Jednak z punktu widzenia suwerenności liczby, nakazującego mandatu oraz powszechnego głosowania, które nami rządzą w większym lub mniejszym stopniu, tamci obywatele dokonali czynu uzurpatorskiego, prawdziwego zamachu przeciwko wierze publicznej oraz prawu człowieka. Jakim prawem oni, którzy nie mieli mandatu, których lud bynajmniej nie wybrał, którzy w masie obywateli stanowili tylko niedostrzegalną mniejszość, jakim prawem – powiadam – rzucili się na Tuileries jak banda rozbójników, obalili monarchię i proklamowali republikę?

R e p u b l i k a , mówiliśmy przy wyborach 1850 roku, s t o i p o n a d p o w s z e c h n y m g ł o s o w a n i e m ! Ta wypowiedź była odtąd bez sprzeciwu powtarzana z trybuny przez człowieka, który nie jest podejrzany o poglądy anarchistyczne – przez generała Cavaignaca.

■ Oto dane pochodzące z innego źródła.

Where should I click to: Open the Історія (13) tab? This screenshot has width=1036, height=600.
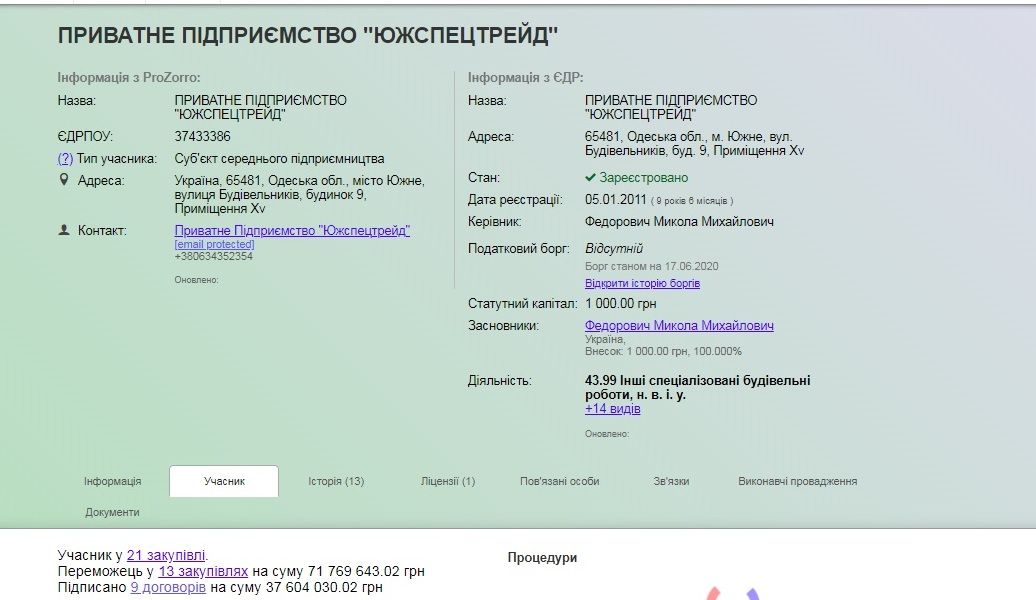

Jeżeli to zdanie jest prawdziwe, to moralność rewolucji lutowej jest pomszczona; ale co można powiedzieć o tych, którzy proklamując republikę, widzieli w niej tylko, korzystanie z powszechnego głosowania, tylko nową formę rządu? Skoro zasada rządzenia została przyjęta, ludowi pozostawało wypowiedzieć się co do formy rządu. Czy jest ktoś, kto śmiałby twierdzić, że skoro ten warunek został spełniony, lud francuski głosował na korzyść republiki?...

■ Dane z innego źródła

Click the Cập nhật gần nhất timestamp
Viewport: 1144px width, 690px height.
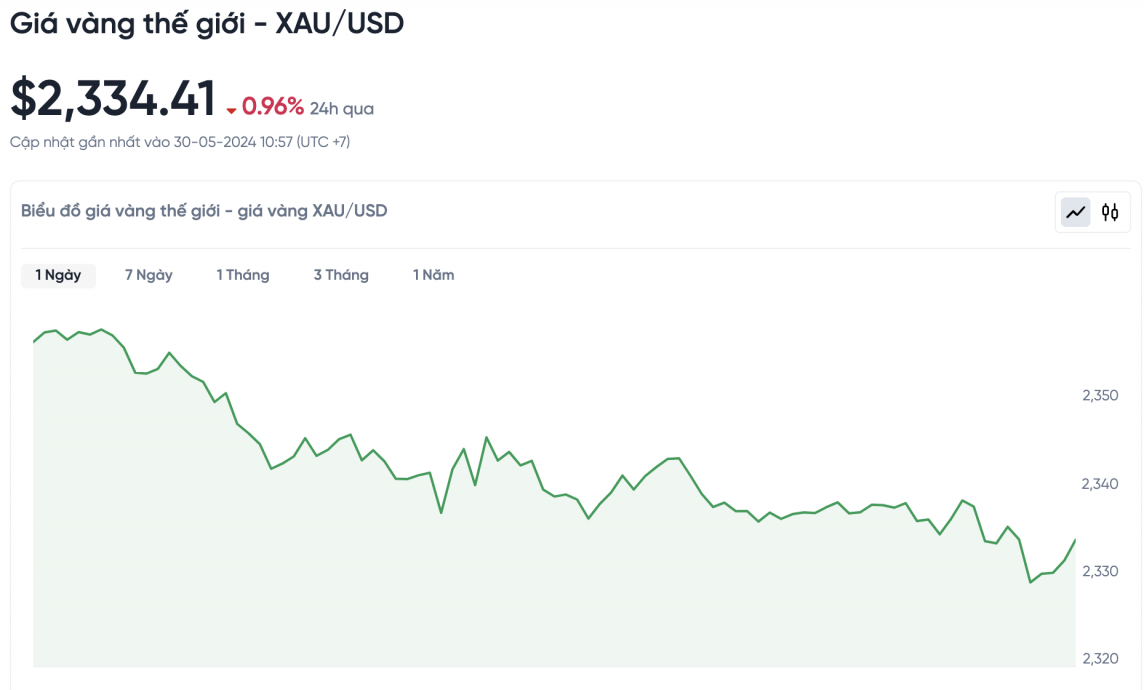tap(180, 142)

10 grudnia 1848 roku lud, u którego zasięgano rady co do wyboru pierwszej władzy, mianuje większością głosów Ludwika Bonaparte: pięć i pół miliona na siedem i pół miliona głosujących. Wybierając tego kandydata, lud z kolei uległ tylko swej własnej skłonności; nie liczył się z przepowiedniami ani z opiniami republikanów. Jeżeli o mnie chodzi, to ganiłem ten wybór z tej samej racji, która 24 lutego kazała mi przyłączyć się do proklamowania republiki. I dlatego, że wybór ten ganiłem, zwalczałem odtąd, o ile to było w mojej mocy, rząd pochodzący z wyboru ludu.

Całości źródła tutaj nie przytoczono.